Der Wirkstoff Dihydroergotamin findet in der Medizin in der Behandlung von akuten Migräneanfällen Anwendung. Früher wurde das Arzneimittel auch zur Vorbeugung jener Attacken verwendet. Als Prophylaxe-Mittel ist es allerdings in der europäischen Union heute nicht mehr zugelassen.

Das Mittel wird in einigen Ländern zudem zur Therapie von Demenz verwendet. Ferner wurde das Alkaloid zur Behandlung von niedrigem Blutdruck und einer lymphatischen Insuffizienz verwendet. Bei letzterer Erkrankung ist aufgrund einer Störung der Zirkulation der Transport der Lymphflüssigkeit eingeschränkt. Infolgedessen können schwere Veränderungen an der Haut und den Venen auftreten.

Nach einer Entscheidung des Bundesinstituts für Arzneimittel und Medizinprodukte wird das Medikament aufgrund seines ungünstigen Nutzen-Risiko-Verhältnisses zur Therapie dieser Erkrankungen nicht mehr eingesetzt.

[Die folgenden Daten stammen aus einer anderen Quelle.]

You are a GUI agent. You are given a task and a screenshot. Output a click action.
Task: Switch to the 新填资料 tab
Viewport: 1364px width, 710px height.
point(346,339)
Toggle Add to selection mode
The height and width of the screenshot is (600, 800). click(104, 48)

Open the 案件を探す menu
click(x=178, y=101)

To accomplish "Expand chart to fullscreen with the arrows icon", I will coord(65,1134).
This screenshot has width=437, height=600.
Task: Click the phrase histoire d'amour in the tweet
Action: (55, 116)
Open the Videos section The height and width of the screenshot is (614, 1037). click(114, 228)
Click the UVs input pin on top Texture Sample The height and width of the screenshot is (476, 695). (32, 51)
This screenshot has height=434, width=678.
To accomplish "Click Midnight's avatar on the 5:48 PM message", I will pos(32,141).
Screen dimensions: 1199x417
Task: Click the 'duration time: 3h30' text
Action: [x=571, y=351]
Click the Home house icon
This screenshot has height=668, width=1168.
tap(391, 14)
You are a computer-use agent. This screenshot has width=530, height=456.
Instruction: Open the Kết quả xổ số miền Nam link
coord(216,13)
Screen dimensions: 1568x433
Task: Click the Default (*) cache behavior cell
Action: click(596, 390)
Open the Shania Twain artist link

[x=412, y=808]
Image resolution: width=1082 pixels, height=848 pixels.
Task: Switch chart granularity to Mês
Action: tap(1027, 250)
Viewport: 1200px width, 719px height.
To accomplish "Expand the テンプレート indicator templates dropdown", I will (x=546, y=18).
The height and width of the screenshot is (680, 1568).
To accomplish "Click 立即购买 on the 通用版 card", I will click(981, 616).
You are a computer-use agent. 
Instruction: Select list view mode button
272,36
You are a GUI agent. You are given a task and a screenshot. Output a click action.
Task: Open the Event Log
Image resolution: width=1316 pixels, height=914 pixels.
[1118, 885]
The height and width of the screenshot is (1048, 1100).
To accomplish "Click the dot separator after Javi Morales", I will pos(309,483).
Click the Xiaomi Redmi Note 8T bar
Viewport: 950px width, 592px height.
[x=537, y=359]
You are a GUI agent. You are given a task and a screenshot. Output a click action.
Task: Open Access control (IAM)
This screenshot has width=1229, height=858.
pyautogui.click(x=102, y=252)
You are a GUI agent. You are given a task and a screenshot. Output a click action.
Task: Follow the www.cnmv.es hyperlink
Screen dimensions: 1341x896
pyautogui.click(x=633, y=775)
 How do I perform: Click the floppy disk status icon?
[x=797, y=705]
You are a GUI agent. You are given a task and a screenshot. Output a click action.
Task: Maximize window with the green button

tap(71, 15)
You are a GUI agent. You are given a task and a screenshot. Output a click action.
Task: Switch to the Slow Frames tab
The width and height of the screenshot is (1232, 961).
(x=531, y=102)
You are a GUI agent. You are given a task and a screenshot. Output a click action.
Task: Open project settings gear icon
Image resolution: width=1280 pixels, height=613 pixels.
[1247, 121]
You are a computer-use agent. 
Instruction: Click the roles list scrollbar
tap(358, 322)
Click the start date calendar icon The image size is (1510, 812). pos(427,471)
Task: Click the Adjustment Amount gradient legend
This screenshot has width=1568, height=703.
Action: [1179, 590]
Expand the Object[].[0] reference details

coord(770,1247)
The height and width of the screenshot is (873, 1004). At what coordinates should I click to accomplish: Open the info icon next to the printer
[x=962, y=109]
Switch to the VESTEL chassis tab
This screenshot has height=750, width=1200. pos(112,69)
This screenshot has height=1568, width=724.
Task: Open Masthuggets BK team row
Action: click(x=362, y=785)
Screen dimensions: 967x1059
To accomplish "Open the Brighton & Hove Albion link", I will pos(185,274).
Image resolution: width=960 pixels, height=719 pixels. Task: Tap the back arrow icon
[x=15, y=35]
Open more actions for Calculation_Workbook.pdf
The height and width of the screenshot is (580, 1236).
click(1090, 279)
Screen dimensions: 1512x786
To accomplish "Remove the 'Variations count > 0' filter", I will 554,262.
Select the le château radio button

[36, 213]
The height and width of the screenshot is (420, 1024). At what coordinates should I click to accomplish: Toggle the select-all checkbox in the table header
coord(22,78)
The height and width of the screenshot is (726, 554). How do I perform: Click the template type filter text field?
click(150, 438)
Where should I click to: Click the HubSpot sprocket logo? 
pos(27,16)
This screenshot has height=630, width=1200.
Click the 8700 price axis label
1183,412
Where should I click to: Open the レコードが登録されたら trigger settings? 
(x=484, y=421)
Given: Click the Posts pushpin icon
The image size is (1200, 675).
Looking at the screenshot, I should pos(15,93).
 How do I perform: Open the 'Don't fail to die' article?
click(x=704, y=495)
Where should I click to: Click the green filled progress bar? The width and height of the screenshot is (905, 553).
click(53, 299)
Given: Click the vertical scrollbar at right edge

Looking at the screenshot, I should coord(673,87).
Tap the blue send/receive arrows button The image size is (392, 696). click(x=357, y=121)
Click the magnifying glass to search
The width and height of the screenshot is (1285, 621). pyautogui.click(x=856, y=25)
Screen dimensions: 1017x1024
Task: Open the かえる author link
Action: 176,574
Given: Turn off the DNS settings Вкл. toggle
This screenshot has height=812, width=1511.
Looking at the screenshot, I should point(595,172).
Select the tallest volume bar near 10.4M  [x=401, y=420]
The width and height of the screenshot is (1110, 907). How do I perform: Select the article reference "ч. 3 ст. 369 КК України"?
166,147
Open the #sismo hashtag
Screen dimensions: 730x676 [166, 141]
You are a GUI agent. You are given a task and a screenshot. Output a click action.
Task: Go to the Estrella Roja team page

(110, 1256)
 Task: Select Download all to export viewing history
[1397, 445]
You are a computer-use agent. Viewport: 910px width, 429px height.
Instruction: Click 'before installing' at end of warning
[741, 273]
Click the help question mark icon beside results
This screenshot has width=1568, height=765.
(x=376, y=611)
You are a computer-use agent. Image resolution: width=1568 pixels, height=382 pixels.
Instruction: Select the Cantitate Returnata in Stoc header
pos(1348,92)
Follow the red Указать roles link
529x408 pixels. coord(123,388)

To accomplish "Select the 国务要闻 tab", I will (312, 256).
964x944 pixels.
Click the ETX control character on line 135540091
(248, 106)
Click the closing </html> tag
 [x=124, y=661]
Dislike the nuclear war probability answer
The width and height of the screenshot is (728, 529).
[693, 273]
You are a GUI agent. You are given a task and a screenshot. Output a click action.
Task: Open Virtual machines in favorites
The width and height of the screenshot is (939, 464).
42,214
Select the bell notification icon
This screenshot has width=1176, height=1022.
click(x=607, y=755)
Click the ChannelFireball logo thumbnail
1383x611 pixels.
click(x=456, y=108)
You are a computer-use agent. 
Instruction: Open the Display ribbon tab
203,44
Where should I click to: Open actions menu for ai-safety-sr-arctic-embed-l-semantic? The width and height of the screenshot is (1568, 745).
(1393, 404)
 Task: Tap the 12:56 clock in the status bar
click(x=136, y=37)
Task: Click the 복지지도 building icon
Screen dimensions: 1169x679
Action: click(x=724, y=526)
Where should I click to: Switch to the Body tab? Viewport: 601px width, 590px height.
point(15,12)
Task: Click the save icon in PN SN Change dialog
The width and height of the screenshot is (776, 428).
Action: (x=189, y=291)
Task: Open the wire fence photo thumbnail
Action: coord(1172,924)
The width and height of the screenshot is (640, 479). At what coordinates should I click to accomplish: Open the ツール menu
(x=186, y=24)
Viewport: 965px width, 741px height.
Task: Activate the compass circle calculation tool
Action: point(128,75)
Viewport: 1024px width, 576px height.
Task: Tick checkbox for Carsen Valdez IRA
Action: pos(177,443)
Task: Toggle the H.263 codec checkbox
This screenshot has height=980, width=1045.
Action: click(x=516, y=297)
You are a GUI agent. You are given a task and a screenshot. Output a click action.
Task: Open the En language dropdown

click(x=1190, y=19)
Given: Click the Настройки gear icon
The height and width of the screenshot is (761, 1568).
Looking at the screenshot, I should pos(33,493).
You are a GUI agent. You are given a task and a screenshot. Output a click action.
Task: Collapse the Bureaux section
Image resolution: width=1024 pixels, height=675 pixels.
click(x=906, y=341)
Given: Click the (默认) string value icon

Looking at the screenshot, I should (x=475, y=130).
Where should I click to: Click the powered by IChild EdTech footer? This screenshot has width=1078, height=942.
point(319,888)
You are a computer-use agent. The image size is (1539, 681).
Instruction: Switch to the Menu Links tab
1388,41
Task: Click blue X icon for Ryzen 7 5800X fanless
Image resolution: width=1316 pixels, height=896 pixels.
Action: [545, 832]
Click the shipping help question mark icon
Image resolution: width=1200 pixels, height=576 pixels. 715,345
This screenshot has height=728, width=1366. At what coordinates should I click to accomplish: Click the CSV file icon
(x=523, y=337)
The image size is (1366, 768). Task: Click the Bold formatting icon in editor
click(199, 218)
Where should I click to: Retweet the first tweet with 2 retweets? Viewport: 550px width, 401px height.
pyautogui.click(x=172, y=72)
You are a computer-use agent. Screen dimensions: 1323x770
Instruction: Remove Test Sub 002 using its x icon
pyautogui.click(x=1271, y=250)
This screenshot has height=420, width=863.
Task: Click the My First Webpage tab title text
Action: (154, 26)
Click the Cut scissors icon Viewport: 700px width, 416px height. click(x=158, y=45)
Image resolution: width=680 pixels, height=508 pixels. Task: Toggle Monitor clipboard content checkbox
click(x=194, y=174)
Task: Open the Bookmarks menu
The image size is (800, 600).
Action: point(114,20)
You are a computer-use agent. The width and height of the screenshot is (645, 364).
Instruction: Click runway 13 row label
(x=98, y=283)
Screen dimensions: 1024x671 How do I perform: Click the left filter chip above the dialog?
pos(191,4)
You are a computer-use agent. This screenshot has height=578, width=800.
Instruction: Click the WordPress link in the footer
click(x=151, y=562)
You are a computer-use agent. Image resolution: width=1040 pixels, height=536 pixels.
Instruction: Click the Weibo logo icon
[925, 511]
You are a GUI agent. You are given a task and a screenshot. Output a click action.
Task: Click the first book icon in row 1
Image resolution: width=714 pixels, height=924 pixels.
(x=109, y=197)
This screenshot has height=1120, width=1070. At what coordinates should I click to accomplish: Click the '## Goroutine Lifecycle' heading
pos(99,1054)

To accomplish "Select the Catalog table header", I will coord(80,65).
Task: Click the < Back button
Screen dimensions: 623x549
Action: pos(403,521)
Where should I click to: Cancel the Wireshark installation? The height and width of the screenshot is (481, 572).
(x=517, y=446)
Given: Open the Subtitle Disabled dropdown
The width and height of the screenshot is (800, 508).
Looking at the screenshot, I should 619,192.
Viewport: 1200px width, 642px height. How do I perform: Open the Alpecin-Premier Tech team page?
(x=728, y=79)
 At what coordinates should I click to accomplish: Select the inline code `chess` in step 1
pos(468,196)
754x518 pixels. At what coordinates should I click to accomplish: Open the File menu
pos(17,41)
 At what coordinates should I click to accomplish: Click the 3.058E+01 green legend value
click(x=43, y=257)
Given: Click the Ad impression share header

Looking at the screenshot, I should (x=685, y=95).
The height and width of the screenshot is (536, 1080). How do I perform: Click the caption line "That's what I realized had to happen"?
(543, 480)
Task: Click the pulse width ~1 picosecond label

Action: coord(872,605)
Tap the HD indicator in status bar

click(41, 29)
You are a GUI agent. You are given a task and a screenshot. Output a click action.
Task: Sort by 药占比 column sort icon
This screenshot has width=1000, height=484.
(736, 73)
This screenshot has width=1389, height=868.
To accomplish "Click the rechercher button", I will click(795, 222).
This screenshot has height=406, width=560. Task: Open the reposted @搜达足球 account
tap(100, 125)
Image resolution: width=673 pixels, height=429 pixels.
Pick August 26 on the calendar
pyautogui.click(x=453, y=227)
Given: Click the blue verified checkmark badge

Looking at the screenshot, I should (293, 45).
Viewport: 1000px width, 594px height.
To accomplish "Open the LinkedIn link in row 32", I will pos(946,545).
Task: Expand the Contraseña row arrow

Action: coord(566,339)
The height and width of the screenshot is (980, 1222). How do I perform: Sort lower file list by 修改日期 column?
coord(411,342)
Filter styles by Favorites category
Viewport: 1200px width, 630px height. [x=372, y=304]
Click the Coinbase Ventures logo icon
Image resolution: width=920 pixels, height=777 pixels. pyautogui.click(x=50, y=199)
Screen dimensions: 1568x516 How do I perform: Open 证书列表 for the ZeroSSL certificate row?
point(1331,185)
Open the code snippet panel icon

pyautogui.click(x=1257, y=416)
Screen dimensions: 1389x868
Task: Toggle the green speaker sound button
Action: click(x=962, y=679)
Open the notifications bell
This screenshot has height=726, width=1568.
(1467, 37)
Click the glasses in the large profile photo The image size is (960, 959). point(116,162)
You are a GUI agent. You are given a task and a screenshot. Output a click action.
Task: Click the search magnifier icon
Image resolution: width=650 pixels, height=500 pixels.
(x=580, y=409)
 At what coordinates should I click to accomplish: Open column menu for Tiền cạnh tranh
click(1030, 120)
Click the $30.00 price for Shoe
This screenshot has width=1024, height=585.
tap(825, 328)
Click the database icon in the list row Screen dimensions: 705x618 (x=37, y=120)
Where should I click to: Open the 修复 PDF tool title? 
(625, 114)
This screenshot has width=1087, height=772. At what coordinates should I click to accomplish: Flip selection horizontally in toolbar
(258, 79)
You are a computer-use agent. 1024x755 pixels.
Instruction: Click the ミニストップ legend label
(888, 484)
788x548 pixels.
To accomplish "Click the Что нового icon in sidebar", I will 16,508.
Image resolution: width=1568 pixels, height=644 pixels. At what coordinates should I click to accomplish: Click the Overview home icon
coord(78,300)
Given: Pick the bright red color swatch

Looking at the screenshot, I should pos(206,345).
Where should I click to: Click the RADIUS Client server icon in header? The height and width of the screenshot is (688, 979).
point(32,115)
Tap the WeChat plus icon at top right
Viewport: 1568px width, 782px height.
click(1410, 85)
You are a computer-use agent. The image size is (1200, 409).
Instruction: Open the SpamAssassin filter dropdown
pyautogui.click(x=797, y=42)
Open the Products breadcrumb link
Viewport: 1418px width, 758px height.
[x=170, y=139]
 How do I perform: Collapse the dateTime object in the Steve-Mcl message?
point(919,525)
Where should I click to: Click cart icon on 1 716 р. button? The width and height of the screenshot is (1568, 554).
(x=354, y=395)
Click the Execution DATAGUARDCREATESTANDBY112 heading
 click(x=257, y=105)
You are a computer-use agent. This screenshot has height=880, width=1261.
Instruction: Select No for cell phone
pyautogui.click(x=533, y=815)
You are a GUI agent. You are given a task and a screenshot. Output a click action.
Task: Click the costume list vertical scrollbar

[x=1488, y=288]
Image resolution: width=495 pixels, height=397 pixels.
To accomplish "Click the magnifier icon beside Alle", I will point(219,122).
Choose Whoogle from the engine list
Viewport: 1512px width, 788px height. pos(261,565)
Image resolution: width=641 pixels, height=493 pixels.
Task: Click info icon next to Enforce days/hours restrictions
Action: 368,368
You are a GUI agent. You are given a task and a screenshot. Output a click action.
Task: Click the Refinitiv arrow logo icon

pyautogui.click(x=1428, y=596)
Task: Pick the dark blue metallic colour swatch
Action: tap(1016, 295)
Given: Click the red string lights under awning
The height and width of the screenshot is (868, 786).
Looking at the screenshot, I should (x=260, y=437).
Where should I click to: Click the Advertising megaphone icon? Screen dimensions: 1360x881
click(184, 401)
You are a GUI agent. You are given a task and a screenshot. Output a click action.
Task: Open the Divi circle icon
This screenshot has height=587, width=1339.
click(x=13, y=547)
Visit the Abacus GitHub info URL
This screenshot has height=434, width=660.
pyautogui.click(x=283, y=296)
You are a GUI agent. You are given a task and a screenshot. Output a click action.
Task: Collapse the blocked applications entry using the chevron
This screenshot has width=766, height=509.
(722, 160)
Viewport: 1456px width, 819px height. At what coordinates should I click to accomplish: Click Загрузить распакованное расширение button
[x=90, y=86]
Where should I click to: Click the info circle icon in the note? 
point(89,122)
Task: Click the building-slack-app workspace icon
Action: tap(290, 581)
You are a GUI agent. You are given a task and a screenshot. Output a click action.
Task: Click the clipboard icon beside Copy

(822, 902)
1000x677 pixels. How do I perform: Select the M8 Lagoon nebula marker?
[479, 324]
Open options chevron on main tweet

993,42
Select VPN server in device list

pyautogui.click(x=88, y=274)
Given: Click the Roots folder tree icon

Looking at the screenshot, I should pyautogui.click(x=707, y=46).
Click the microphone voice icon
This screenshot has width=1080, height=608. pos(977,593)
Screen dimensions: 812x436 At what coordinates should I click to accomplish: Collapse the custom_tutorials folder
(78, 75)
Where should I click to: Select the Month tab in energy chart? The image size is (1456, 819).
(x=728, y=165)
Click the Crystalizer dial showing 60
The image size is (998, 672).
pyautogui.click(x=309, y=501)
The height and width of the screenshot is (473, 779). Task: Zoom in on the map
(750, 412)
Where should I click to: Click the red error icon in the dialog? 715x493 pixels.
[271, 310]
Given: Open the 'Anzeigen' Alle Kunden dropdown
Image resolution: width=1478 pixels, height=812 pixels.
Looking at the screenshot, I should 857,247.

Verabreicht wird Dihydroergotamin in Form von Tabletten, Tropfen oder Kapseln in oraler Form. Zudem kann das Arzneimittel mit Hilfe von Inhalatoren nasal oder oral eingenommen werden. Eine Injektion ist außerdem möglich. In Studien konnte gezeigt werden, dass das Medizinprodukt in oraler Form besser im Körper aufgenommen werden kann als über eine Inhalation.




Risiken & Nebenwirkungen

Die Einnahme von Dihydroergotamin kann zu Risiken und Nebenwirkungen führen. Häufig wurden Übelkeit, Unruhezustände und Kopfschmerzen beschrieben. Weitere mögliche Risiken wie Durchblutungsstörungen oder eine Angina pectoris wurden beobachtet. Diese sind aber eher selten. Eine Angina pectoris ist ein Symptom, dass meist infolge einer Durchblutungsstörung an den Herzkranzgefäßen auftritt.

Da das Medikament lebensgefährliche Reaktionen auslösen kann, wurde es im Januar 2014 als Prophylaxe-Mittel für Migräne und andere Erkrankungen verboten. Dihydroergotamin kann zu einer Fibrose in bestimmten Organen führen. Bei einer Fibrose kommt es zu einer Verhärtung von Organgeweben durch Kollagenfasern. Dies führt langfristig gesehen zu massiven Einschränkungen in der Funktion der betroffenen Organe und kann einen tödlichen Ausgang nehmen.

Zudem ist eine Vergiftung des Körpers durch das Mutterkornalkaloid möglich. Dihydroergotamin darf nicht eingenommen werden, wenn gleichzeitig Triptane verordnet wurden. Auch Triptane werden in der Behandlung von Migräne und Cluster-Kopfschmerzen eingesetzt.